----- Source extract -----
The High and Low of Sports in 2015 (Part 1)

Dez Bryant of the Dallas Cowboys seems to make a stunning catch, later overruled, late in an NFC divisional playoff loss at Green Bay. USA Today Sports

The only surprise remaining in sports is that we are continually surprised by what transpires. Man's—and woman's—constant quest to achieve victory and, in a sense, immortality on the fields of play leads to a panoply of bizarre moments. Behold: a roundup of the sublime and ridiculous in 2015 sport, Part 1.


The Round Mound of Touchdown

In the Cotton Bowl on New Year's Day, 6-foot-8, 403-pound Baylor offensive lineman LaQuan McGowan lines up at tight end and nimbly catches an 18-yard touchdown pass. The "Fat Guy Touchdown" puts the Bears up 41-21 after three quarters. Michigan State gets the last laugh, however, scoring the game's final 21 points to win 42-41.

The Woes Bowl

Playing at the same Pasadena venue where it had won a national championship 360 days earlier, Florida State implodes in the second half of the Rose Bowl against Oregon. The Seminoles commit four second-half turnovers, the most egregious of which is an unprompted fumble by former Heisman Trophy winner Jameis Winston that the Ducks return 58 yards for a touchdown. Oregon scores the game's final 34 points in a 59-20 win that ends the Seminoles' 29-game win streak.

What Is a Catch?

An otherwise thrilling NFC playoff game between the Dallas Cowboys and Green Bay Packers at Lambeau Field is marred by confusion over whether Cowboys wide receiver Dez Bryant actually caught this pass late in the fourth quarter. While fans think of a reception the way they do porn—they know it when they download it—the NFL Rules Committee is still figuring it out. Green Bay wins.

All Is (Not) Lost

Former Miami Dolphins running back Rob Konrad washes ashore in Palm Beach, Florida, claiming that he fell off his boat while fishing solo and survived more than 12 hours at sea. Is it a fish story? Can't be: He's a Dolphin, and dolphins are mammals.
-----
• [Requests]:
[1] Answer these questions about the 2015 sports roundup, one per line:
(a) How much did Baylor lineman LaQuan McGowan weigh?
(b) How many yards did the Ducks return Jameis Winston's fumble?
(c) How long did Rob Konrad claim to have survived at sea?
[2] Print the stretch of the 2015 sports roundup from "All Is (Not)" through "dolphins are mammals.".
----- Recorded information -----
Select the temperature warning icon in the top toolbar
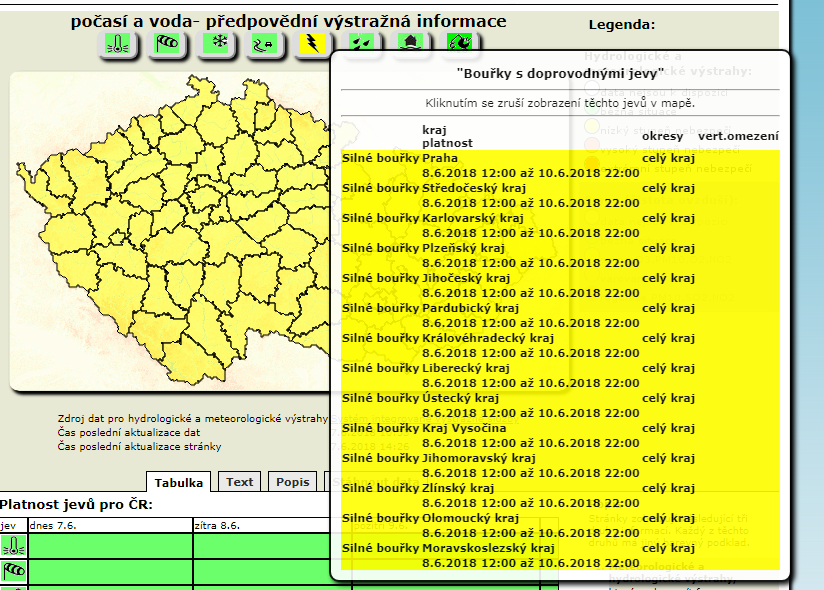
-----
• [Complete answers]:
[1]
(a) 403 pounds
(b) 58 yards
(c) More than 12 hours

[2]
All Is (Not) Lost

Former Miami Dolphins running back Rob Konrad washes ashore in Palm Beach, Florida, claiming that he fell off his boat while fishing solo and survived more than 12 hours at sea. Is it a fish story? Can't be: He's a Dolphin, and dolphins are mammals.